TRY IT — Look for "width" in the listing below. Gather each line that contains it.

DATA TO PROCESS —
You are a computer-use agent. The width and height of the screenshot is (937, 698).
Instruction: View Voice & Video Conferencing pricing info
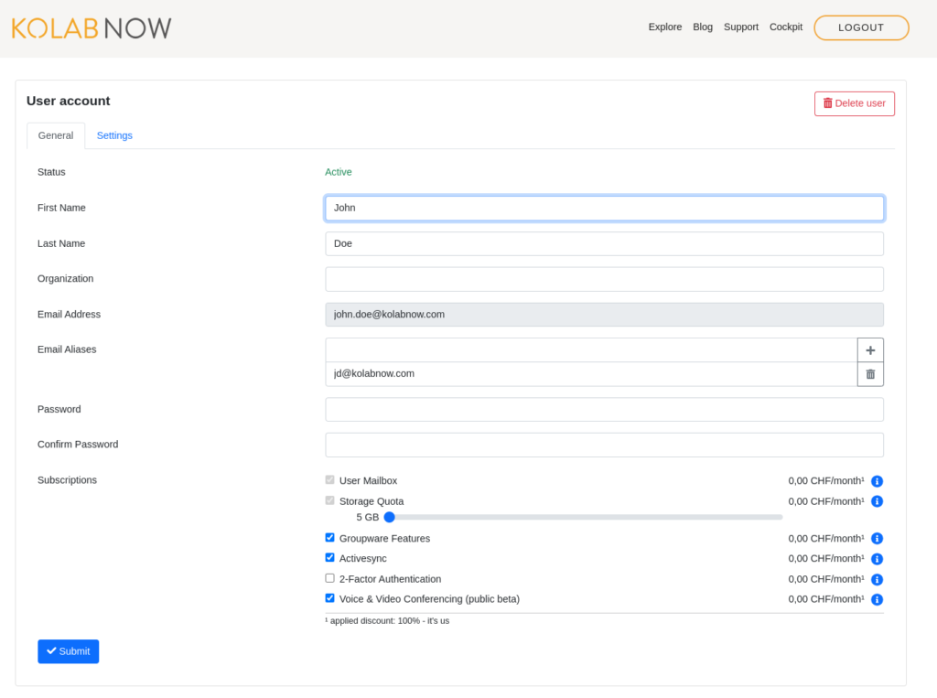tap(877, 599)
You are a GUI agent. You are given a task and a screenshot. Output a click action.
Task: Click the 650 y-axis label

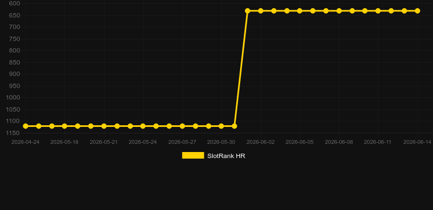pyautogui.click(x=14, y=15)
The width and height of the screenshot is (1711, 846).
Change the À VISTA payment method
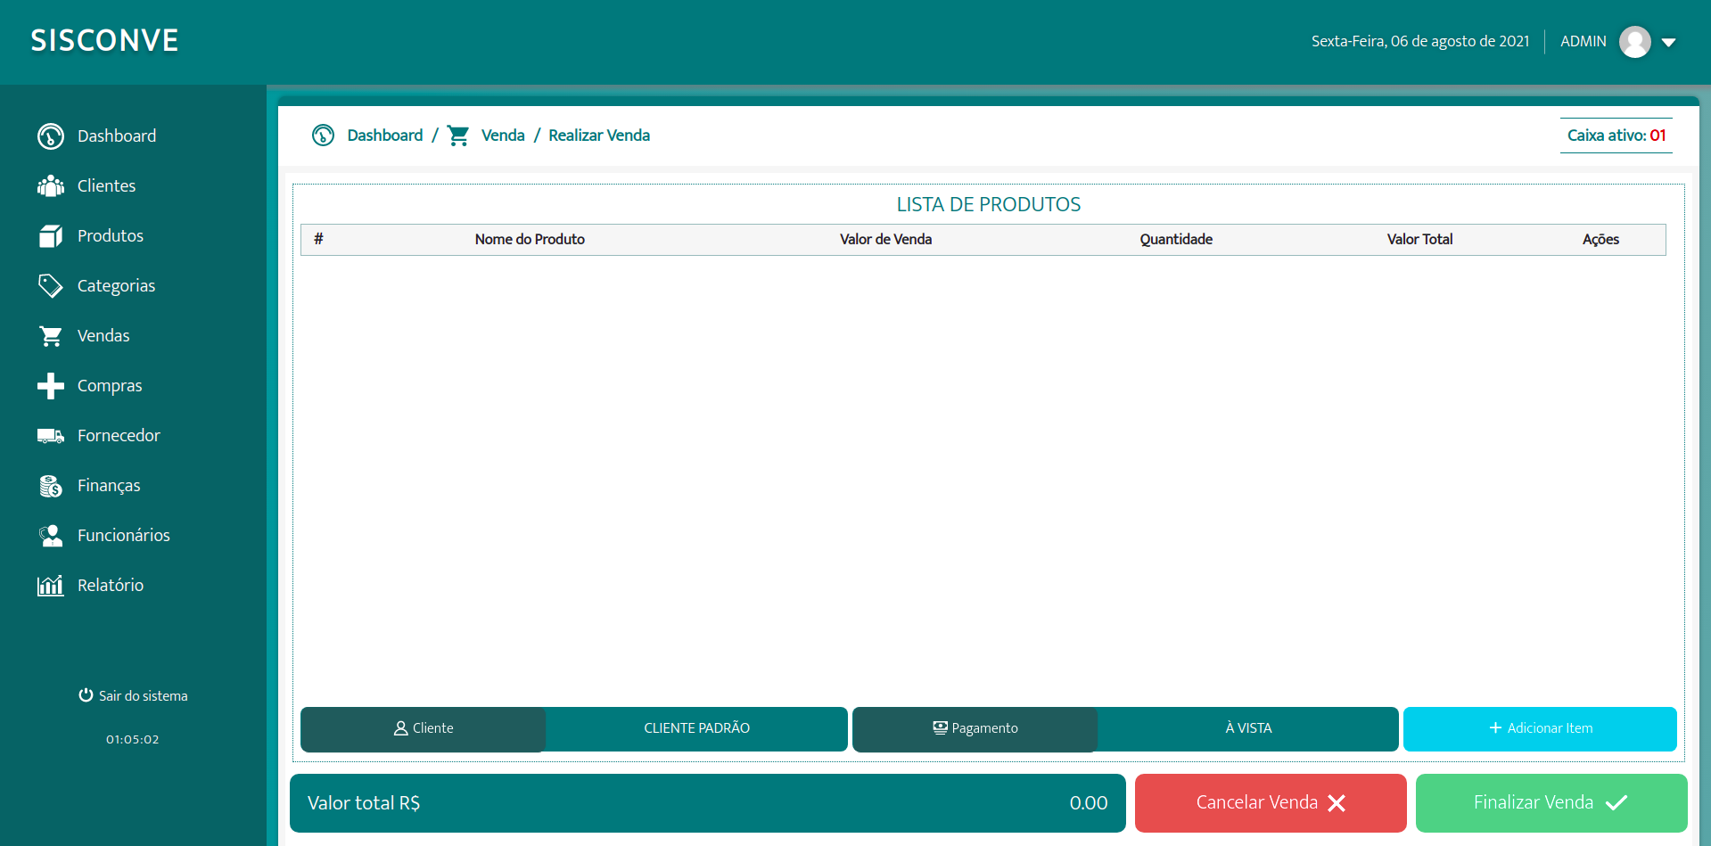point(1247,728)
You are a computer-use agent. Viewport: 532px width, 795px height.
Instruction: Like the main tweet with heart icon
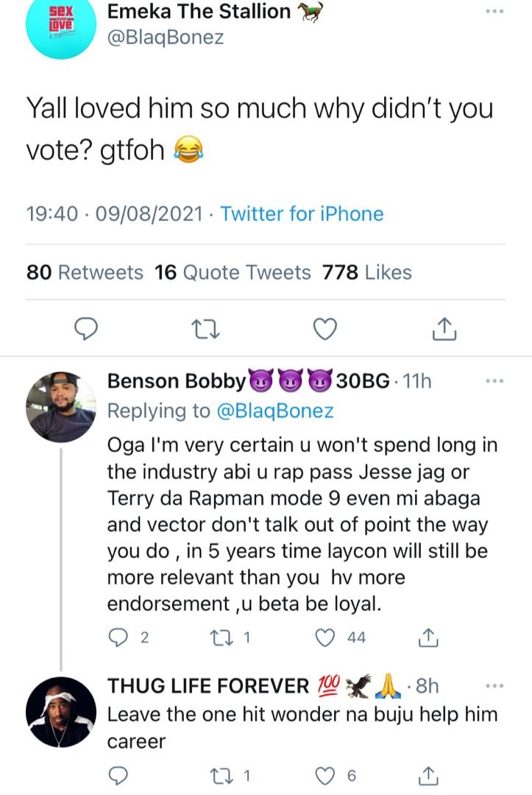(324, 329)
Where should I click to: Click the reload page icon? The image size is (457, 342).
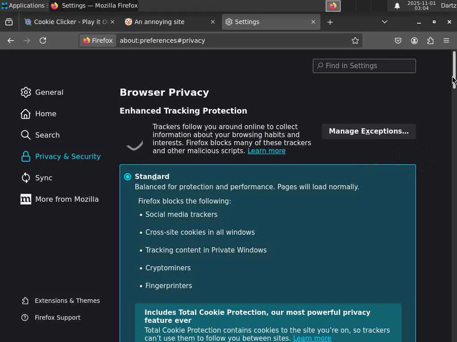pyautogui.click(x=43, y=41)
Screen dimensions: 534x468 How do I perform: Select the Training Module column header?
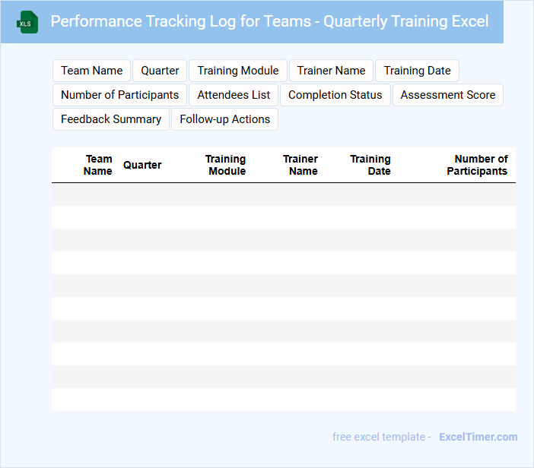click(226, 165)
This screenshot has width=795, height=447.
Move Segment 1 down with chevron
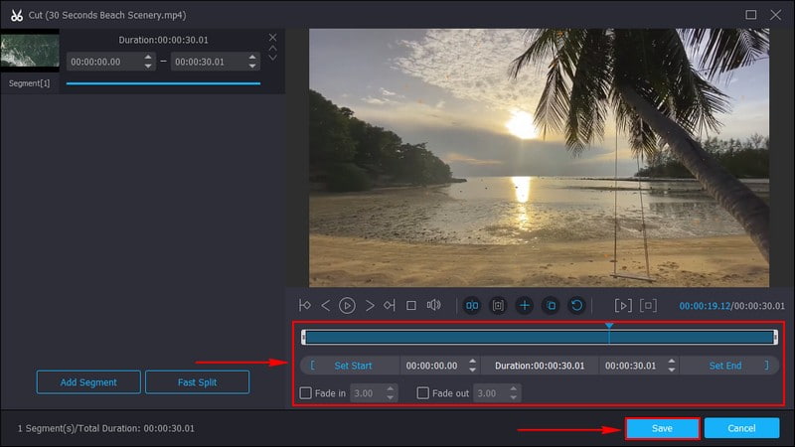[273, 58]
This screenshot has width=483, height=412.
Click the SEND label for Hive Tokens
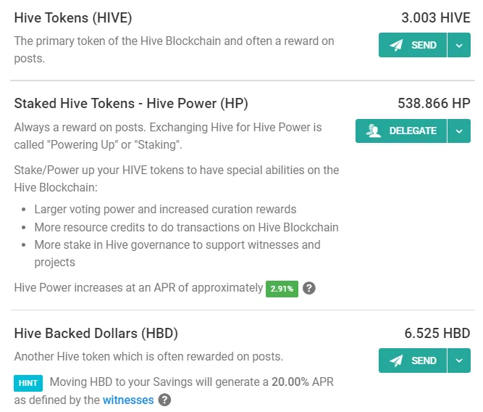[424, 45]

WRITTEN ANSWER —
You are a computer-use agent. The width and height of the screenshot is (937, 698).
The width and height of the screenshot is (1711, 846).
You are a computer-use agent. Viewport: 532px width, 795px height.
This screenshot has width=795, height=447.
This screenshot has width=483, height=412.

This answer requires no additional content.